O pontapé de saída foi dado pelo Primeiro-Ministro na comunicação que fez ao País, ao jeito de ‘então adeusinho… vamo-nos vendo por aí… quando eu cá estiver’.

Ao tempo em que esta crónica está a ser redigida, já sabemos que os arguidos detidos foram todos soltos, uns quantos passaportes foram entregues na polícia e uma pequeníssima fiança terá de ser paga por um deles, e aqui é que reside a minha dúvida… paga por quem?

 

3 – Evidentemente que, quando o jornalista começou a dedilhar esta crónica se comprometeu com ele próprio a não fazer humor com a sua própria desgraça que, por sinal, é derivada da desgraça onde o próprio Pais se atolou.

Apesar disso, muito dificilmente conseguiria tornear o episódio daquele Chefe de Gabinete do Primeiro-Ministro, pessoa batida na gestão de gabinetes daquele tipo, e talvez deva aqui lembrar que já o fora aquando da passagem do engenheiro José Sócrates por pasta ministerial idêntica.

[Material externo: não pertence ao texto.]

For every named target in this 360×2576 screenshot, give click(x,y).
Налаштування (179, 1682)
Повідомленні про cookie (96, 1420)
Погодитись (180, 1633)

Pois o nosso Chefe de Gabinete, interpusera entre as páginas dos livros existentes no gabinete, certamente para marcar o evoluir das leituras, uns separadores originais que, depois de somados pelas autoridades que passaram aquilo a pente fino, totalizaram uns lustrosos setenta e cinco mil e oitocentos euros!

Aqui chegado, olhei para as estantes que envolvem a minha biblioteca, local onde redigi a presente crónica e, como que pedi desculpa às centenas de livros que lá repousam, por nunca os ter tratado com tão preciosos mimos, apenas usando como marcadores, aqueles que vou trazendo da Biblioteca Municipal, quando por lá passo.

Já agora, se ninguém se arvora dono daquele pecúlio, dou um passo em frente e grito: “É meu!”.

Já quando ao senhor Primeiro-Ministro, confirmou-se o aventado aquando das eleições que lhe deram maioria, e que apontavam que não levaria o consulado até ao fim, rumando a um emprego mais bem remunerado em 2024, numa instância internacional, tendo nestes dois últimos anos, desenvolvido uma atividade intensa de promoção da sua imagem além-fronteiras nem que, para isso, tivesse de mergulhar o País em mais uma crise política e efeitos colaterais difíceis de serem previstos.

Como canta Sérgio Godinho, ‘Isto anda tudo ligado’.